Tuesday, May 22, 2012

In memory of David G. Littman


by Raphael Israeli

Remembering David G. Littman, historian, activist, and a great friend.

David and Gisele Littman
Photo by: Courtesy

David Littman, historian, writer, financier, public figure and relentless activist at the Jewish People, sadly passed away on May 20, 2012 in his home town of Gland on Lake Geneva.

David was born in London on July 4, 1933. For several years he was main representative at the UN for the World Union for Progressive Judaism (WUPJ). Since 1997, David was affilliated with the Association of World Citizens (AWC) and the Association for World Education (AWE).

While forging a career in his family's business, David chose to continue his postgraduate studies in London's Institute of Archaeology. Among other sites, he excavated Hazor in the Galilee region of Israel under Professor Yigal Yadin in the summer of 1958.

In September 1959, David married Gisèle Orebi, a Cairo-born, French-speaking fellow student who was known by her nom de plume, Bat Ye’or. As a stateless refugee, David's wife had been forced to flee Egypt in 1957. Soon after the birth of their first child, David volunteered for a delicate humanitarian mission in Morocco. Accompanied by his wife as secretary and their baby daughter Diana, David stayed in Morocco from March 15 until July 24 1961. David managed the Casablanca office of the Geneva-based international NGO for children called OSE, and used his office to smuggle out hundreds of Jewish children to Israel.
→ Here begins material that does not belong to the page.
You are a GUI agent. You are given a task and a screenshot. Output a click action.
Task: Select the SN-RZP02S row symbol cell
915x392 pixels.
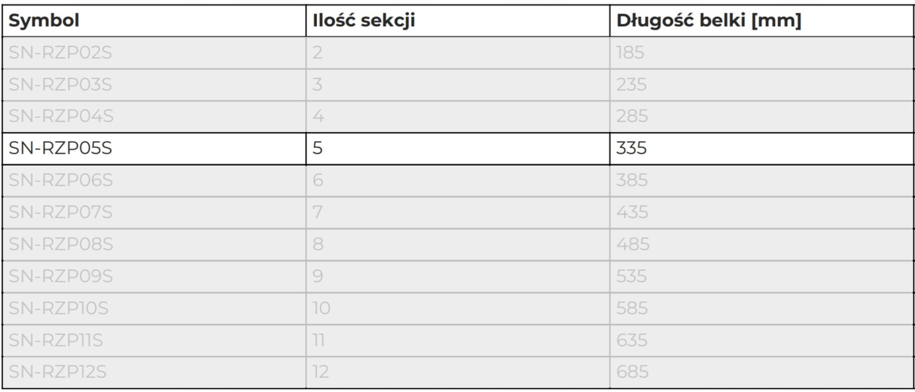tap(60, 53)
The initiative, known as Operation Mural, earned David the “Hero of Silence” award, bestowed upon him by a grateful State of Israel in 2009. The venture became the subject of the film "Operation Mural Casablanca 1961" which premiered at the San Francisco Film Festival in 2007.

But perhaps David's greatest claim to fame is his partnership with his wife's ground-breaking research on dhimmitude, Eurabia and the rising Caliphate of fundamentalist Islam that seeks to conquer the West through Jihad. Indefatigably supporting Orebi's work, David was her constant companion in all of her lecture tours, relentlessly defending her against her many detractors.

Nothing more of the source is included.